June 20.—The streets are all hung with scarlet and blue draperies, and Waterloo Place is embowered in a succession of triumphal arches. The crowds are tremendous. The foot-passengers have already expelled the carriages from the principal thoroughfares, and two million more people are expected to arrive to-day.


“I dined last night with Charlie Halifax, meeting Lady Morton, the Arundel Mildmays, and Sir Hickman Bacon—a pale frail youth, so High-Church that he could not take part in any Jubilee gaieties whilst —— (one of their especial clergy) was imprisoned. Charlie was very funny in his tantrums against the bishops. ‘I hate them all except Lincoln, and—as cowards—I despise them.’ He said he would not go to the service in the Abbey, because he considers it desecrated by having seats erected over the altar!”

To Miss Leycester.

June 21, 1887.—Nothing can have been more sublimely pathetic than the whole ceremony (of the Jubilee)—more inexpressibly touching and elevating. The Abbey, too, did not look spoilt: all the tiers of seats, all the galleries disappeared utterly: nothing was visible between the time-worn pillars and under the grey arches but the masses of people they contained.

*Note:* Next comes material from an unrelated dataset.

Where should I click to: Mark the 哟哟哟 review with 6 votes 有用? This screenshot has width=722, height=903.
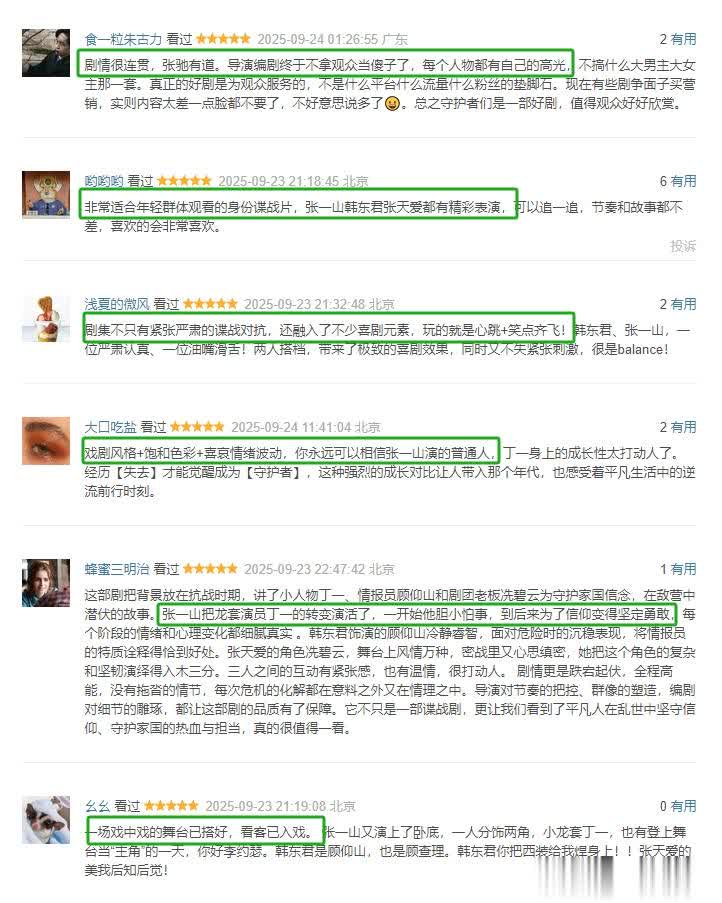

“I went at 8 A.M. It was not a moment too soon. Cabs charged two pounds to the Abbey, but I walked very comfortably. The tickets had little maps of the Abbey, with the entrance for the bearer marked on each. Mine was by a door on the north-east behind St. Margaret’s, and there I waited, with a small crowd, till nine struck, and some iron gates were opened by the police, when we ran down an awned passage to where a staircase of rough timber led up by the great Norris tomb to our places.